§ Task objective
In the passage on graph databases below, retype the part that opens with the words containing "In graph theory, a" and closes with "to one another.".

[Begin Source extract]

In a relational database, entities are stored in tables and the relationship between entities is realized by joining tables with common keys. When representing many relationships, this representation can get complex and rigid. Graphs are simpler, they consist of nodes (math.: vertices), which have properties and labels. Nodes are connected by relationships (math.: edges), which have a type, usually a direction, and can also have properties. Edges represent an abstraction that is not directly implemented in a relational database. Consequently, a graph database has no rigid table structures and is highly performant when querying complex relationships (Liermann and Tieben 2021). However, no uniform language like SQL (Structured Query Language) for relational databases exists to query data from a graph database. A popular language is Cypher, which is used by the Neo4j graph database. Typical providers and query languages are summarized in Table 1.

Table 1 List of graph database technology providers (© ifb SE)

1.1 Mathematical Background

In the eighteenth century, Leonhard Euler introduced the basic idea of graph theory by solving the famous “Königsberg bridges problem”, which subsequently led to the concept of an Eulerian graph (Wilson 2013). The city of Königsberg is separated by the River Pregel. The two islands were connected to each other and to the two mainland portions of the city by seven bridges. Euler proved that there is no path through all parts of the city that would cross each of those bridges once. This is a classic example of an optimization problem in graph theory. Another one is the “travelling salesman problem”, i.e., to complete a circuit of the shortest length in a graph. The first textbook in this field was written by Dénes König in 1936 (König 1936).Footnote 1

In graph theory, a simple graph \(G=\left(N,E\right)\) is an ordered pair \(N\) and \(E\).\(N\) is a set of nodes (math.: vertices) and \(E\) is a set of edges. An edge \((n,{n}^{^{\prime}})\) joins the nodes \(n\) and \({n}^{^{\prime}}\). The nodes \(n\) and \({n}^{^{\prime}}\) are end vertices of this edge and are adjacent to one another.

[End Source extract]
[Begin Recorded information]

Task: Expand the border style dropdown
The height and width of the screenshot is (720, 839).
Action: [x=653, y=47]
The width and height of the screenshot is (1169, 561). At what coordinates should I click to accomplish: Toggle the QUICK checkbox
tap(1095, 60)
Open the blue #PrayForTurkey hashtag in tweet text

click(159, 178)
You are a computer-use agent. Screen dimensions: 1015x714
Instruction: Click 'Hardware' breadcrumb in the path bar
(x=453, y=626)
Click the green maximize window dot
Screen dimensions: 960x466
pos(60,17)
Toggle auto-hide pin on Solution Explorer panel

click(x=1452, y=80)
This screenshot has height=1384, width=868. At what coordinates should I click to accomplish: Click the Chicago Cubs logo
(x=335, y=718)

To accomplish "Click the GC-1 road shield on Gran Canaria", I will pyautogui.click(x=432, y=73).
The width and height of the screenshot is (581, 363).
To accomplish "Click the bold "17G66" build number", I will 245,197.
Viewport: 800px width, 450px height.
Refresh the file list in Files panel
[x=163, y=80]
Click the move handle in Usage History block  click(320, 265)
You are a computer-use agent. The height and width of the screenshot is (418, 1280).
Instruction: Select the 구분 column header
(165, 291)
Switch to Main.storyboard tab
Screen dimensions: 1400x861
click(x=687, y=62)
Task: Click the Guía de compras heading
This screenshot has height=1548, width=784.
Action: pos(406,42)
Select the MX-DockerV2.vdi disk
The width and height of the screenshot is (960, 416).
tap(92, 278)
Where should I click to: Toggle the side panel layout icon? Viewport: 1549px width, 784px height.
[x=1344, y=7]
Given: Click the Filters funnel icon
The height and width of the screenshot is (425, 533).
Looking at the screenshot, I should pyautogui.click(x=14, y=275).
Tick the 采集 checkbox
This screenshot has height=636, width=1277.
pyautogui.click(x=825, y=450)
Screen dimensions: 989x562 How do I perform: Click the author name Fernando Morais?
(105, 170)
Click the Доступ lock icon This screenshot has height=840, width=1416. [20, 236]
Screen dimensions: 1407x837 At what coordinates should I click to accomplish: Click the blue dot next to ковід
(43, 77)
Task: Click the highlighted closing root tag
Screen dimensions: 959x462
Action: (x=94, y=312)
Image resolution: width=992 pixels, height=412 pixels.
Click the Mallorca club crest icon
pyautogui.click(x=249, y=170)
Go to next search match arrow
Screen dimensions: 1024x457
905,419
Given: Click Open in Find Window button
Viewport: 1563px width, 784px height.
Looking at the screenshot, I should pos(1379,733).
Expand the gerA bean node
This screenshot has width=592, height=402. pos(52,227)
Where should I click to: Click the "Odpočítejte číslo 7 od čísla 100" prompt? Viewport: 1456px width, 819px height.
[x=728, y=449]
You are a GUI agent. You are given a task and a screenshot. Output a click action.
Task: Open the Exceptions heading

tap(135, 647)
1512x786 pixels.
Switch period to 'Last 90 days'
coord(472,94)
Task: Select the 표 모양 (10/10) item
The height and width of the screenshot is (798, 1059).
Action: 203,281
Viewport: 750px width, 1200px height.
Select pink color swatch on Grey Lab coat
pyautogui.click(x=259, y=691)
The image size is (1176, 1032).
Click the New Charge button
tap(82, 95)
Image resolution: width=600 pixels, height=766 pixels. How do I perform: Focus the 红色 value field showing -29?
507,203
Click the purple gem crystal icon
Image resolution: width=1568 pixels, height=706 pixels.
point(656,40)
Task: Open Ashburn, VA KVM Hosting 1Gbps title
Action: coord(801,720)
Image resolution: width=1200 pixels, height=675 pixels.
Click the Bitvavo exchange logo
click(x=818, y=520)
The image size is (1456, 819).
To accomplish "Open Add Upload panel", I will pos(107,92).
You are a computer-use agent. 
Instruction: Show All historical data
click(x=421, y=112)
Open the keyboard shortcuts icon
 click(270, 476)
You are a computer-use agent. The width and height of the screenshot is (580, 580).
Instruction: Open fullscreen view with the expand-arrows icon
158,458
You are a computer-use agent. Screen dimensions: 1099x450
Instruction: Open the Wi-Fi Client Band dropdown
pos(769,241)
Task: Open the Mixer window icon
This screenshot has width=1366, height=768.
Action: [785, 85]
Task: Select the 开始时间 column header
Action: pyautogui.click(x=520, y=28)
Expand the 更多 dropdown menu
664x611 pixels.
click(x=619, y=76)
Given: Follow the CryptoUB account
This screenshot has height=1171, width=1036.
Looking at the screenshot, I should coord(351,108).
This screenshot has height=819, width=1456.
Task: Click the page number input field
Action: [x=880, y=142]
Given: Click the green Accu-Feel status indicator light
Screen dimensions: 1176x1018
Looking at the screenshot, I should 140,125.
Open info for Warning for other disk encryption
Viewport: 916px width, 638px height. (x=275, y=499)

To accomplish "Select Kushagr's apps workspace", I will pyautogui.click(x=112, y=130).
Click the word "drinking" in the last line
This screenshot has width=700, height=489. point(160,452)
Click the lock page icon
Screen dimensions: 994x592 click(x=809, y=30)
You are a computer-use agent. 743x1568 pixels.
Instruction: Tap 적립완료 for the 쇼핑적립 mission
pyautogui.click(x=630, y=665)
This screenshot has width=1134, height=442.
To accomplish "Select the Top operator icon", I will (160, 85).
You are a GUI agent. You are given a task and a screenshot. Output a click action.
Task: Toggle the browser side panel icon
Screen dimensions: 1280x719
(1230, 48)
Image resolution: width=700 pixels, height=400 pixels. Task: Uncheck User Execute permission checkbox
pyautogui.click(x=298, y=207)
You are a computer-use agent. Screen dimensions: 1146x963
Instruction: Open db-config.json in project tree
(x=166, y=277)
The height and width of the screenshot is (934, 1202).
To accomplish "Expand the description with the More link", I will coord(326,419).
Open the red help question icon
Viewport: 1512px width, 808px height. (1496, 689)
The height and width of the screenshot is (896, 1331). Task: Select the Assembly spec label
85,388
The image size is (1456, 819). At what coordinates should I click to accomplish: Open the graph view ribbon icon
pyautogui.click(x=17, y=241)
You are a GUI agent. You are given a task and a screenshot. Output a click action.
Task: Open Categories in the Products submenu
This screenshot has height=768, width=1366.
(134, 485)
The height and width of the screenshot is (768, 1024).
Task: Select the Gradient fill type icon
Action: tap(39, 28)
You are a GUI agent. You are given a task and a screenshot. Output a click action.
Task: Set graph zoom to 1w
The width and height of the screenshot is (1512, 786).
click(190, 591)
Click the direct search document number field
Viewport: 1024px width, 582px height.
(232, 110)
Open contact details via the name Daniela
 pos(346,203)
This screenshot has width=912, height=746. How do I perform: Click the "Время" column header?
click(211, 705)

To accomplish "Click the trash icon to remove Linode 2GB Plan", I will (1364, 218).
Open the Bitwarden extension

[End Recorded information]

§ Exercise answer
In graph theory, a simple graph \(G=\left(N,E\right)\) is an ordered pair \(N\) and \(E\).\(N\) is a set of nodes (math.: vertices) and \(E\) is a set of edges. An edge \((n,{n}^{^{\prime}})\) joins the nodes \(n\) and \({n}^{^{\prime}}\). The nodes \(n\) and \({n}^{^{\prime}}\) are end vertices of this edge and are adjacent to one another.